I'm trying to resolve a CORS issue. Firefox was updated to Firefox Developers Edition 95.0b12 and I'm suddenly confronted with two security errors;


Cross-Origin Request Blocked: The Same Origin Policy disallows reading the remote resource at file:///Volumes//Current/Modules/Card/source/_css/main.css.  (Reason: CORS request not http).

and
Security Error: Content at moz-nullprincipal:{481aa54d-8412-44b4-a56d-903c17f681a6} may not load or link to file:///Volumes/Current/Modules/Card/source/_css/fonts.css.


I've set the following Firefox variables to what seems to be the correct value.

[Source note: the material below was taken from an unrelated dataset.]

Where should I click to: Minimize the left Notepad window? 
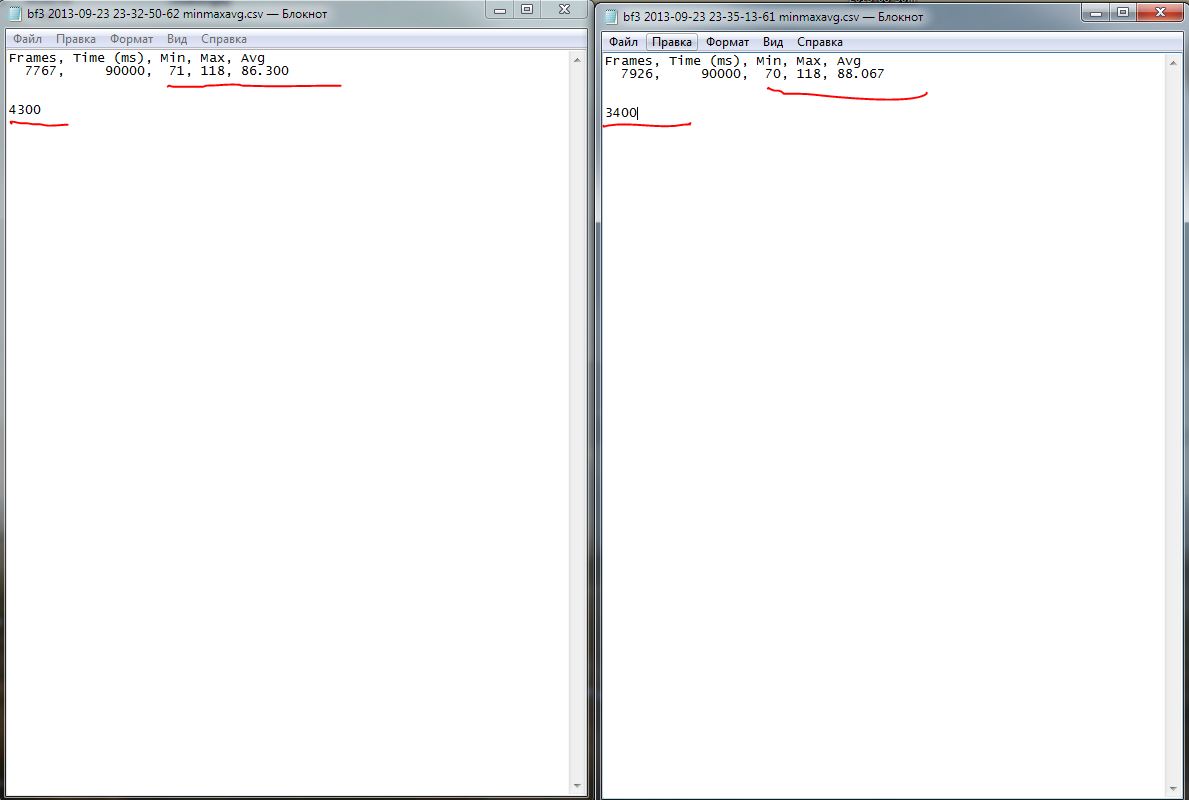(501, 9)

privacy_file_unique_origin = false

content.cors.disable. = false
 network.cors_preflight.allow_client_cert = true


These settings didn't solve the problem.  Maybe one or more them are incorrect, or maybe there are other settings required. I'm not able to identify any additional Firefox variables that might possibly relate to the errors. The only other approach I'm thinking of, is to have our ISP set CORS headers on the server. This wasn't needed for previous FF versions.


I'm hoping a Firefox savvy expert can inform me of what's needed.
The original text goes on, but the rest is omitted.